[Data entries]

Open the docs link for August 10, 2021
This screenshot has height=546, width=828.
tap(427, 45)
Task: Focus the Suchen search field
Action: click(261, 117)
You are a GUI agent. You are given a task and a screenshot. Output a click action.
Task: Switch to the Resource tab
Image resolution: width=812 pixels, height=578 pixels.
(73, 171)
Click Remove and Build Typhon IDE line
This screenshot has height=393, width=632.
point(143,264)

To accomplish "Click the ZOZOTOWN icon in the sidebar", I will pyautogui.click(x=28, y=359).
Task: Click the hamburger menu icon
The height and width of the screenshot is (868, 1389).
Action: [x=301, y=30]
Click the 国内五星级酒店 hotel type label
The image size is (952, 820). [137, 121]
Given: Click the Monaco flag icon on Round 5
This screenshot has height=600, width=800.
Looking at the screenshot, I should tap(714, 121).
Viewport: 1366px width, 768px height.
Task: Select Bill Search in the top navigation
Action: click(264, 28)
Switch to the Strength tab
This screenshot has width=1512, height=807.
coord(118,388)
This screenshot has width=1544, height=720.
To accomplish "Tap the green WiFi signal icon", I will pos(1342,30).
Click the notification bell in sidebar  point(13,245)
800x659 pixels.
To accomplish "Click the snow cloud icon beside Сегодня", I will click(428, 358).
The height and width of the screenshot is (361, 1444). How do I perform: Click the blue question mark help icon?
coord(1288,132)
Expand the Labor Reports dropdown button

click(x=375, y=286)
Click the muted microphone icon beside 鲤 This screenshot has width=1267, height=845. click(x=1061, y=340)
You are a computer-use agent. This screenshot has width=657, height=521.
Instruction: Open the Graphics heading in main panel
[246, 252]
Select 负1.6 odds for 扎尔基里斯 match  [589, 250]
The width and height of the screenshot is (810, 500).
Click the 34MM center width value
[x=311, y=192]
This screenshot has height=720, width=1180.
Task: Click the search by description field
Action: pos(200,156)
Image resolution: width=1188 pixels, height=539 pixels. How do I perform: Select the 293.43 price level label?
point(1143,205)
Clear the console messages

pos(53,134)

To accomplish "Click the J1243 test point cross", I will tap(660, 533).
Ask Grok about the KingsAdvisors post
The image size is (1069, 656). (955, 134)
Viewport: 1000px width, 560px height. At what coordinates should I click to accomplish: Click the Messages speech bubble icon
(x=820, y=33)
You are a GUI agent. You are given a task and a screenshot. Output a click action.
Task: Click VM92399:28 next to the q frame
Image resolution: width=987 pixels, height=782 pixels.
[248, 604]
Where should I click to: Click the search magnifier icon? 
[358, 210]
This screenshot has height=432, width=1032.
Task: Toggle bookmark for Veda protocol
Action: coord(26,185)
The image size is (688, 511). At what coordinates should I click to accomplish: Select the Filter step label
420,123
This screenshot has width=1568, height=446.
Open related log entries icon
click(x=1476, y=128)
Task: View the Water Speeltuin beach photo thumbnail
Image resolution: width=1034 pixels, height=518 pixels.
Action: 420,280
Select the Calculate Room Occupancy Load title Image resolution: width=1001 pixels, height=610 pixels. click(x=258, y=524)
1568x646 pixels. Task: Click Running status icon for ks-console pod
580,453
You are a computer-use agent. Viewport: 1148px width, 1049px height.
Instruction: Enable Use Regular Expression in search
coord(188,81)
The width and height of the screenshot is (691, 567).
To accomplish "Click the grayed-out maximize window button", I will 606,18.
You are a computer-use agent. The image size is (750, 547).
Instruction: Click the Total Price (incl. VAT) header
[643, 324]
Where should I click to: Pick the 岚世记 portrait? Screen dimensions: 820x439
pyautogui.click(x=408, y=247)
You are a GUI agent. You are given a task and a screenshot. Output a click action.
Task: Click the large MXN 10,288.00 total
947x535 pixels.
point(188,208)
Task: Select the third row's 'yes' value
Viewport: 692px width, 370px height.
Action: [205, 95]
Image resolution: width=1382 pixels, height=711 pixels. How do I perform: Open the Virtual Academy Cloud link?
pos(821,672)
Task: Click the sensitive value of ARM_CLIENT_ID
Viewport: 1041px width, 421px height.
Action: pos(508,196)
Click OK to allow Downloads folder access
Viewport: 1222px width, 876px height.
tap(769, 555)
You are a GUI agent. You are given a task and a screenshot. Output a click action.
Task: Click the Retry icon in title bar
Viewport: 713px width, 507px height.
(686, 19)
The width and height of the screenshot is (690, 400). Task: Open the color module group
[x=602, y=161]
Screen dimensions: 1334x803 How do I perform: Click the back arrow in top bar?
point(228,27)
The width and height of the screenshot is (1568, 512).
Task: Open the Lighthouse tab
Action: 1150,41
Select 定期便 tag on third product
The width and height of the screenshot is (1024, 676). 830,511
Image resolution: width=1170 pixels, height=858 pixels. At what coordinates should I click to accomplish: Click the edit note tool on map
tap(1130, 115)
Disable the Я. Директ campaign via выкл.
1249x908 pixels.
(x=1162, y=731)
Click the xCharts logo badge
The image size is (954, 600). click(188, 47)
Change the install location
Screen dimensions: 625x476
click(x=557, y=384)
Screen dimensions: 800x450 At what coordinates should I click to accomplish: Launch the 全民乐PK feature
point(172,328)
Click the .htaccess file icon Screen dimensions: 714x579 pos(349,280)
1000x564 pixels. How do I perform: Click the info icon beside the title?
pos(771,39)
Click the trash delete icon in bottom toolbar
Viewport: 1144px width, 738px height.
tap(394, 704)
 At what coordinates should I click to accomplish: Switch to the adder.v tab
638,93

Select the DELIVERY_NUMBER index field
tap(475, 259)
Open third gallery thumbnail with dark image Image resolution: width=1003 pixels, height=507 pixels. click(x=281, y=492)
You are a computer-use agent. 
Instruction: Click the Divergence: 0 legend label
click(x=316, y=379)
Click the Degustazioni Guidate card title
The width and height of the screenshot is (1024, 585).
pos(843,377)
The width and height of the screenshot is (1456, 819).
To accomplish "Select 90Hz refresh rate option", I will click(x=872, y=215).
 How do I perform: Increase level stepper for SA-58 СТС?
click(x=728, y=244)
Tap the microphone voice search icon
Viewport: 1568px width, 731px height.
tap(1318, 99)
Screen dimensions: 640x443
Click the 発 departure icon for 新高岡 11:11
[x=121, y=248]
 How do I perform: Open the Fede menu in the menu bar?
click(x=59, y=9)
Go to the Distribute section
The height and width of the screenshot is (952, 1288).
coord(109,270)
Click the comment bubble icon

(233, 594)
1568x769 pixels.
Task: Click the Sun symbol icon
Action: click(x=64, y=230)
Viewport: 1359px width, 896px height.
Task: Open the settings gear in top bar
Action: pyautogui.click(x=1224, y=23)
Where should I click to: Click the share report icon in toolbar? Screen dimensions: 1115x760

Assignment - Your task is to transcribe all of the entries word for word.

Reply to the exercise -
Open the docs link for August 10, 2021
This screenshot has height=546, width=828.
tap(427, 45)
Task: Focus the Suchen search field
Action: click(261, 117)
You are a GUI agent. You are given a task and a screenshot. Output a click action.
Task: Switch to the Resource tab
Image resolution: width=812 pixels, height=578 pixels.
(73, 171)
Click Remove and Build Typhon IDE line
This screenshot has height=393, width=632.
point(143,264)

To accomplish "Click the ZOZOTOWN icon in the sidebar", I will pyautogui.click(x=28, y=359).
Task: Click the hamburger menu icon
The height and width of the screenshot is (868, 1389).
Action: [x=301, y=30]
Click the 国内五星级酒店 hotel type label
The image size is (952, 820). [137, 121]
Given: Click the Monaco flag icon on Round 5
This screenshot has height=600, width=800.
Looking at the screenshot, I should tap(714, 121).
Viewport: 1366px width, 768px height.
Task: Select Bill Search in the top navigation
Action: click(264, 28)
Switch to the Strength tab
This screenshot has width=1512, height=807.
coord(118,388)
This screenshot has width=1544, height=720.
To accomplish "Tap the green WiFi signal icon", I will pos(1342,30).
Click the notification bell in sidebar  point(13,245)
800x659 pixels.
To accomplish "Click the snow cloud icon beside Сегодня", I will click(428, 358).
The height and width of the screenshot is (361, 1444). How do I perform: Click the blue question mark help icon?
coord(1288,132)
Expand the Labor Reports dropdown button

click(x=375, y=286)
Click the muted microphone icon beside 鲤 This screenshot has width=1267, height=845. click(x=1061, y=340)
You are a computer-use agent. This screenshot has width=657, height=521.
Instruction: Open the Graphics heading in main panel
[246, 252]
Select 负1.6 odds for 扎尔基里斯 match  [589, 250]
The width and height of the screenshot is (810, 500).
Click the 34MM center width value
[x=311, y=192]
This screenshot has height=720, width=1180.
Task: Click the search by description field
Action: pos(200,156)
Image resolution: width=1188 pixels, height=539 pixels. How do I perform: Select the 293.43 price level label?
point(1143,205)
Clear the console messages

pos(53,134)

To accomplish "Click the J1243 test point cross", I will tap(660, 533).
Ask Grok about the KingsAdvisors post
The image size is (1069, 656). (955, 134)
Viewport: 1000px width, 560px height. At what coordinates should I click to accomplish: Click the Messages speech bubble icon
(x=820, y=33)
You are a GUI agent. You are given a task and a screenshot. Output a click action.
Task: Click VM92399:28 next to the q frame
Image resolution: width=987 pixels, height=782 pixels.
[248, 604]
Where should I click to: Click the search magnifier icon? 
[358, 210]
This screenshot has height=432, width=1032.
Task: Toggle bookmark for Veda protocol
Action: coord(26,185)
The image size is (688, 511). At what coordinates should I click to accomplish: Select the Filter step label
420,123
This screenshot has width=1568, height=446.
Open related log entries icon
click(x=1476, y=128)
Task: View the Water Speeltuin beach photo thumbnail
Image resolution: width=1034 pixels, height=518 pixels.
Action: 420,280
Select the Calculate Room Occupancy Load title Image resolution: width=1001 pixels, height=610 pixels. click(x=258, y=524)
1568x646 pixels. Task: Click Running status icon for ks-console pod
580,453
You are a computer-use agent. Viewport: 1148px width, 1049px height.
Instruction: Enable Use Regular Expression in search
coord(188,81)
The width and height of the screenshot is (691, 567).
To accomplish "Click the grayed-out maximize window button", I will 606,18.
You are a computer-use agent. The image size is (750, 547).
Instruction: Click the Total Price (incl. VAT) header
[643, 324]
Where should I click to: Pick the 岚世记 portrait? Screen dimensions: 820x439
pyautogui.click(x=408, y=247)
You are a GUI agent. You are given a task and a screenshot. Output a click action.
Task: Click the large MXN 10,288.00 total
947x535 pixels.
point(188,208)
Task: Select the third row's 'yes' value
Viewport: 692px width, 370px height.
Action: [205, 95]
Image resolution: width=1382 pixels, height=711 pixels. How do I perform: Open the Virtual Academy Cloud link?
pos(821,672)
Task: Click the sensitive value of ARM_CLIENT_ID
Viewport: 1041px width, 421px height.
Action: pos(508,196)
Click OK to allow Downloads folder access
Viewport: 1222px width, 876px height.
tap(769, 555)
You are a GUI agent. You are given a task and a screenshot. Output a click action.
Task: Click the Retry icon in title bar
Viewport: 713px width, 507px height.
(686, 19)
The width and height of the screenshot is (690, 400). Task: Open the color module group
[x=602, y=161]
Screen dimensions: 1334x803 How do I perform: Click the back arrow in top bar?
point(228,27)
The width and height of the screenshot is (1568, 512).
Task: Open the Lighthouse tab
Action: 1150,41
Select 定期便 tag on third product
The width and height of the screenshot is (1024, 676). 830,511
Image resolution: width=1170 pixels, height=858 pixels. At what coordinates should I click to accomplish: Click the edit note tool on map
tap(1130, 115)
Disable the Я. Директ campaign via выкл.
1249x908 pixels.
(x=1162, y=731)
Click the xCharts logo badge
The image size is (954, 600). click(188, 47)
Change the install location
Screen dimensions: 625x476
click(x=557, y=384)
Screen dimensions: 800x450 At what coordinates should I click to accomplish: Launch the 全民乐PK feature
point(172,328)
Click the .htaccess file icon Screen dimensions: 714x579 pos(349,280)
1000x564 pixels. How do I perform: Click the info icon beside the title?
pos(771,39)
Click the trash delete icon in bottom toolbar
Viewport: 1144px width, 738px height.
tap(394, 704)
 At what coordinates should I click to accomplish: Switch to the adder.v tab
638,93

Select the DELIVERY_NUMBER index field
tap(475, 259)
Open third gallery thumbnail with dark image Image resolution: width=1003 pixels, height=507 pixels. click(x=281, y=492)
You are a computer-use agent. 
Instruction: Click the Divergence: 0 legend label
click(x=316, y=379)
Click the Degustazioni Guidate card title
The width and height of the screenshot is (1024, 585).
pos(843,377)
The width and height of the screenshot is (1456, 819).
To accomplish "Select 90Hz refresh rate option", I will click(x=872, y=215).
 How do I perform: Increase level stepper for SA-58 СТС?
click(x=728, y=244)
Tap the microphone voice search icon
Viewport: 1568px width, 731px height.
tap(1318, 99)
Screen dimensions: 640x443
Click the 発 departure icon for 新高岡 11:11
[x=121, y=248]
 How do I perform: Open the Fede menu in the menu bar?
click(x=59, y=9)
Go to the Distribute section
The height and width of the screenshot is (952, 1288).
coord(109,270)
Click the comment bubble icon

(233, 594)
1568x769 pixels.
Task: Click the Sun symbol icon
Action: click(x=64, y=230)
Viewport: 1359px width, 896px height.
Task: Open the settings gear in top bar
Action: pyautogui.click(x=1224, y=23)
Where should I click to: Click the share report icon in toolbar? Screen dimensions: 1115x760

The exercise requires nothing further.